Los dos factores que han impedido catalogar como feminicidio la muerte de Araceli son la ausencia de división de Poderes y que Gobierno del Estado no quiere afectar su “buena imagen”, porque a Francisco Domínguez Servién “no le conviene activar la alerta de género”, señaló Ángel Sánchez Vicente, abogado defensor de las familiares.

“Si hubiera una división de Poderes, el caso de ‘homicidio calificado’ hubiera sido ya clasificado por feminicidio. Pero siempre el poder Judicial recibe órdenes del Ejecutivo y no existe una división de Poderes”, enfatizó el litigante que ha insistido en que el crimen sea catalogado como feminicidio.

Sánchez Vicente señaló que aun cuando hay casos de agresiones y crímenes contra mujeres y presión de organizaciones para activar la Alerta de Violencia de Género contra las Mujeres (AVGM), esto no ocurrirá porque las autoridades tratan de mantener una imagen. Un aspecto que también habría que considerar, añadió el abogado, es que en el caso de feminicidio el Estado tiene la obligación de reparar “el daño a las víctimas”.

Durante la entrevista, Ángel Sánchez Vicente señaló que el aumento de la delincuencia también tiene como causa u origen la pobreza, además de que pidió a las autoridades (Fiscalía, ministerios públicos) cumplir su labor: averiguar, integrar “bien” las carpetas y dar seguimiento a las denuncias que llegan de la población.

“La gente casi no tiene la costumbre de denunciar porque la misma autoridad se ha encargado de hacer a un lado al pueblo. Todos sabemos quiénes son las personas golpeadoras, los delincuentes, menos el Estado”, aseveró.

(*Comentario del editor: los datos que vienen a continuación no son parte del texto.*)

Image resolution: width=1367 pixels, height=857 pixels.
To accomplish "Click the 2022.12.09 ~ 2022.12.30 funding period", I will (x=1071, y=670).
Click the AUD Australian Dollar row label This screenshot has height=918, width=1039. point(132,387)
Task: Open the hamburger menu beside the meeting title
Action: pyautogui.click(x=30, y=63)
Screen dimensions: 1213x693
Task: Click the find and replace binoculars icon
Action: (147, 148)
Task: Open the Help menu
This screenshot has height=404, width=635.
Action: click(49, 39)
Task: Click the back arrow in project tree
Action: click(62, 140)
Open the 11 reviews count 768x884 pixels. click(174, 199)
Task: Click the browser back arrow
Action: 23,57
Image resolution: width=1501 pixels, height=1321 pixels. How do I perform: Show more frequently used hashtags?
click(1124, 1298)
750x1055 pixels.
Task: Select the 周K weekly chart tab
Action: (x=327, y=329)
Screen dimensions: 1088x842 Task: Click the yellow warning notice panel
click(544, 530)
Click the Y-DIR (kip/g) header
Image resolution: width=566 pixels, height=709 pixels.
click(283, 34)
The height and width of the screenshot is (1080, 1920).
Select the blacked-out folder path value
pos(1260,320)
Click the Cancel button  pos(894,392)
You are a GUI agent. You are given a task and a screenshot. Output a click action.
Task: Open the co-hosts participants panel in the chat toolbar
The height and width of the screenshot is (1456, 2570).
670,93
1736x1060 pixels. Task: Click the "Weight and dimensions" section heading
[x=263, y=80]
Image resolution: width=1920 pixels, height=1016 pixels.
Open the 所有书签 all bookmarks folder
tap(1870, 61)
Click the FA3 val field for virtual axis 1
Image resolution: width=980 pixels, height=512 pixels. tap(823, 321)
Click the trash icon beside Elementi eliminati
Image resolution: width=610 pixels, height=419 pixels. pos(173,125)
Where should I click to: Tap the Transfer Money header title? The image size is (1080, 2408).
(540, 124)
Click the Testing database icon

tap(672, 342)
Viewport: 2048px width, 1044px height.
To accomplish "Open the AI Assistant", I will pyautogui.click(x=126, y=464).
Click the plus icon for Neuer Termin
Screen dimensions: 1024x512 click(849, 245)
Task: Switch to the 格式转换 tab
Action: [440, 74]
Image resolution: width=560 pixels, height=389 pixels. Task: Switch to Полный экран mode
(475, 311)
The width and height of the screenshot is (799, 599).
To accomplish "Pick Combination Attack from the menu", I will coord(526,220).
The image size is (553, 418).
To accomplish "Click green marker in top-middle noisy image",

El crimen fue “una atrocidad”: CDI

Por su parte, el delegado de la Comisión Nacional para el Desarrollo de los Pueblos Indígenas (CDI) en Querétaro, Aurelio Sigala Páez, calificó el asesinato de la menor indígena como “una atrocidad” y un acto que se realizó “con saña”, en 2016.

Entrevistado respecto al tema, manifestó que la Comisión se acercó con la familia de la víctima. Prueba de lo anterior, dijo, es que han apoyado con tratamiento médico a la madre y la construcción de una nueva vivienda para ellas en la comunidad.

“Todavía seguimos apoyando a la mamá porque también requiere tratamiento médico ella (…) Además nos dimos cuenta de las condiciones en las que vivía: una casa prácticamente en condiciones desfavorables y le dimos una vivienda nueva, se construyó el año pasado”.